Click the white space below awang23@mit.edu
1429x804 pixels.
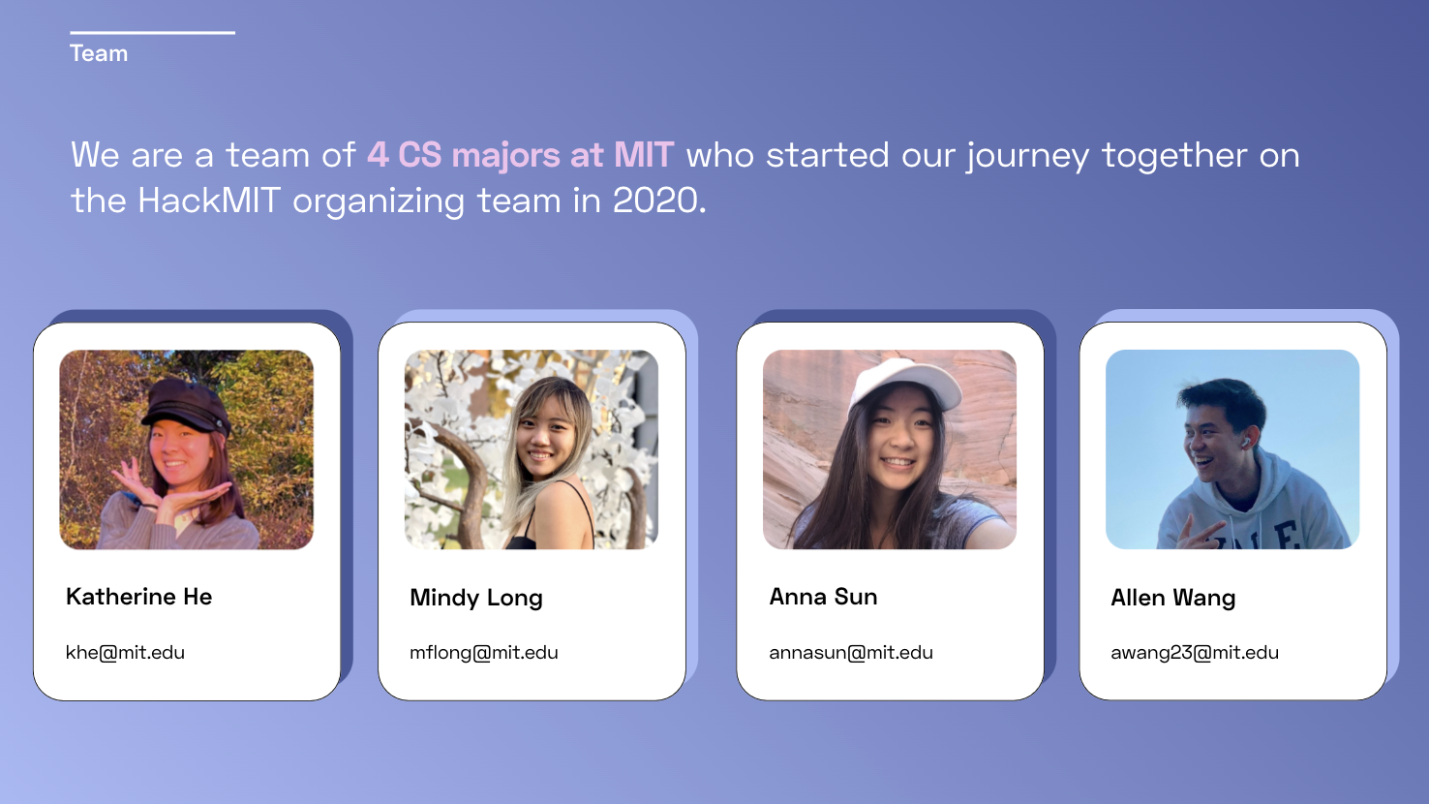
------------
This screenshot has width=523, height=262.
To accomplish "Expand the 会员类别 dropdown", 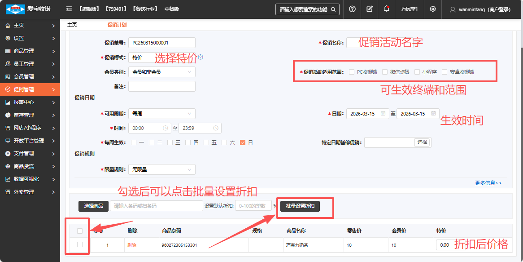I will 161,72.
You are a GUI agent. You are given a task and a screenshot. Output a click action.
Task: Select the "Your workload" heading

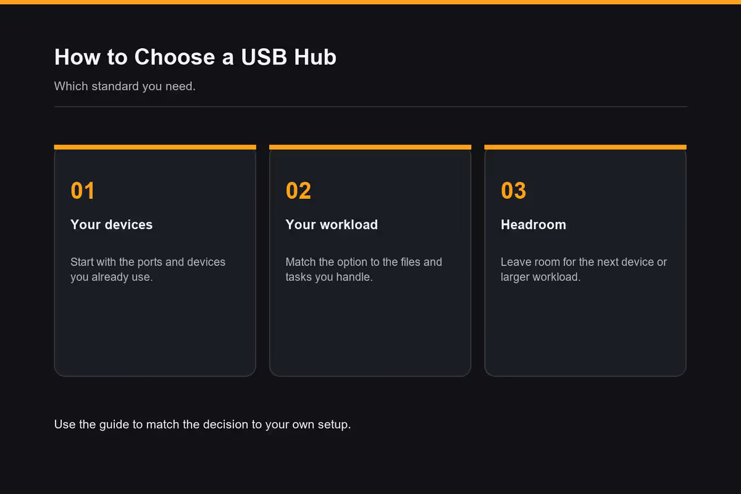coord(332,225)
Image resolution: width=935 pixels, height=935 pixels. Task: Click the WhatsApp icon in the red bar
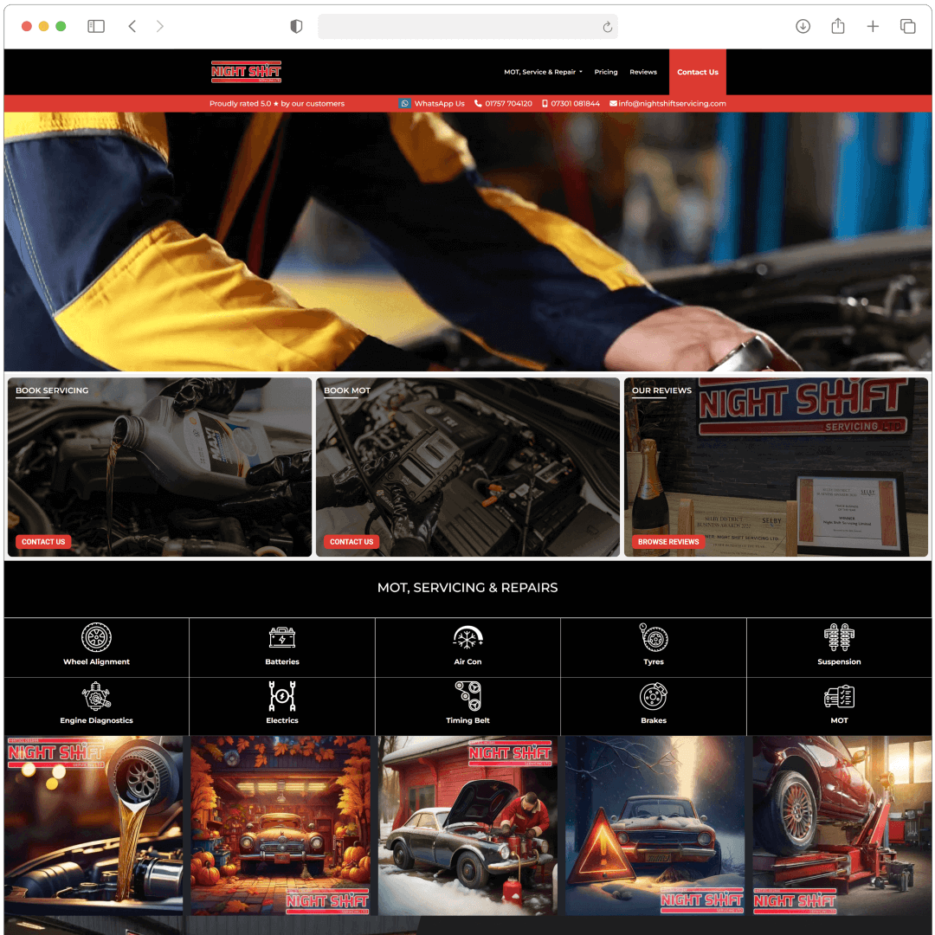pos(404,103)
------------
Task goal: Going back over the entries above, copy word for word every line from the one that has "Click the white space below awang23@mit.edu" on through the one that has "1429x804 pixels.".

Response to this task:
Click the white space below awang23@mit.edu
1429x804 pixels.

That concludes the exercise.